Hoteliers Line Up for Nashville Convention Center Project
NASHVILLE, TN, February 27, 2006. There appears to be no shortage of hoteliers who would like to develop hotels adjacent to the new Music City Center,the recently proposed $455-million replacement convention facility that may be home to more than one anchor hotel, the Nashville Business Journal reports.
Regional and national companies have lined up to express their interest in building an anchor hotel at the complex, which if built along its present plans would take up 15 acres south of the Gaylord Entertainment Center and open in 2010.
Boosters of the Music City Center plan say the facility would necessitate the building of between 800 and 1,000 hotel rooms in the Central Business District/SoBro area.
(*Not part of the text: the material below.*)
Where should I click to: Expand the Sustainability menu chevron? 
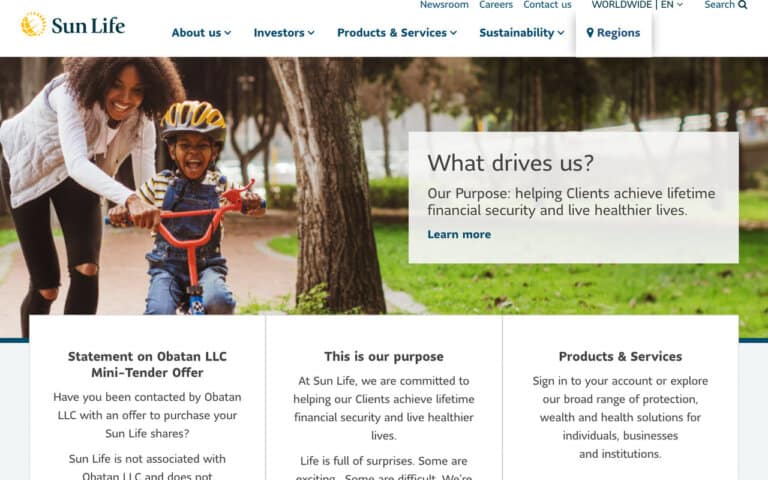[x=561, y=33]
Butch Spyridon, president of the Nashville Convention & Visitors Bureau, said that may mean there would have to be two new hotels near the site, according to the report.
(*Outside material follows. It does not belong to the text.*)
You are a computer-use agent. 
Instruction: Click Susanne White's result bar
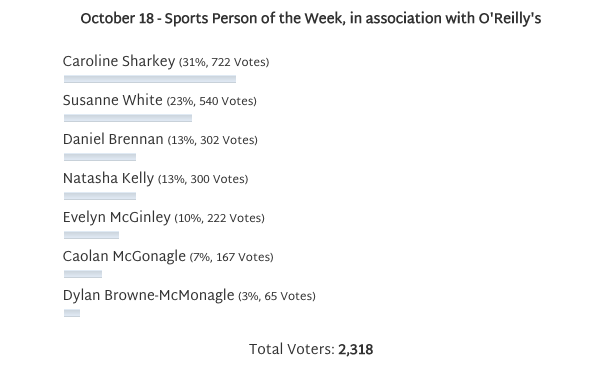[x=128, y=118]
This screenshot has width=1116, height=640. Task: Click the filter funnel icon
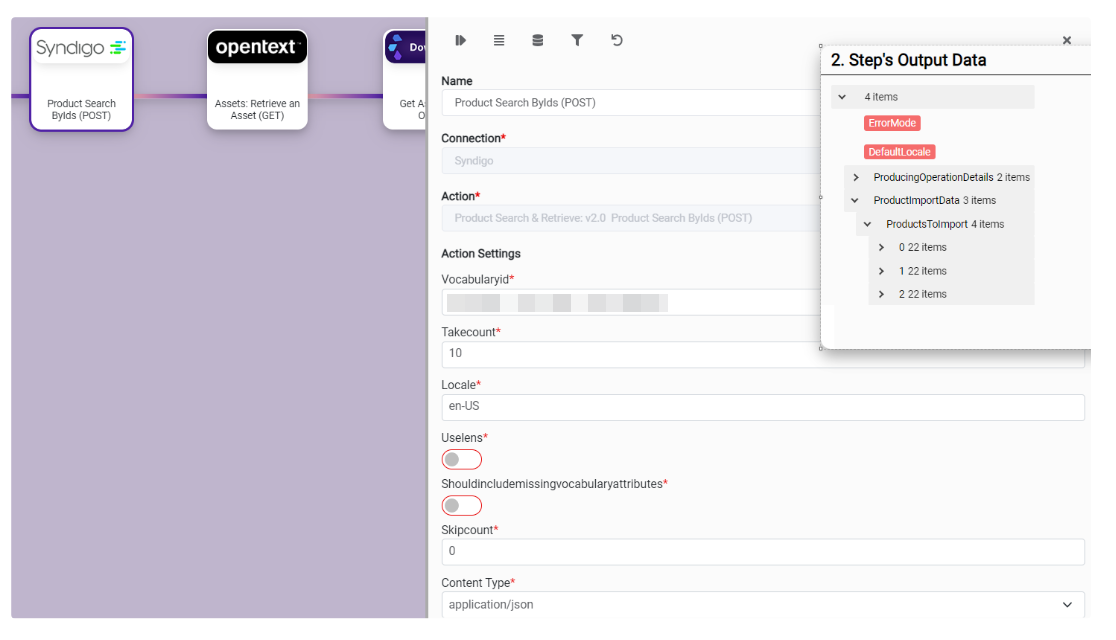coord(577,40)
Among the operators who have said they're game is the Peabody Hotel Group out of Memphis, which in late 2003 said it was interested in building a $90- million, 400-room hotel on the formal Thermal Plant site, which is now slated to be the new home for the Nashville Sounds.
Also interested is Highland Hospitality Corp., the Virginia-based REIT that recently signed a $77-million deal to buy the 673-room Renaissance Nashville hotel, which connects to the current convention center north of Broadway.
Additionally, industry giant Marriott International Inc., which runs dozens of convention-oriented hotels around the country, is reportedly interested as is Turnberry Associates, the Florida-based majority owner of the 330-room Hilton Nashville Downtown and the 125-room Union Station hotel, whose Nashville minority owners include Mark Bloom, Ronnie Scott and Larry Papel.
"There has been a strong interest indicated from hoteliers, without knowing what or when," said Spyridon in the report.
Spyridon said it's likely the hoteliers will require some tax increment financing to construct an anchor hotel, but there won't be a need for much public funding.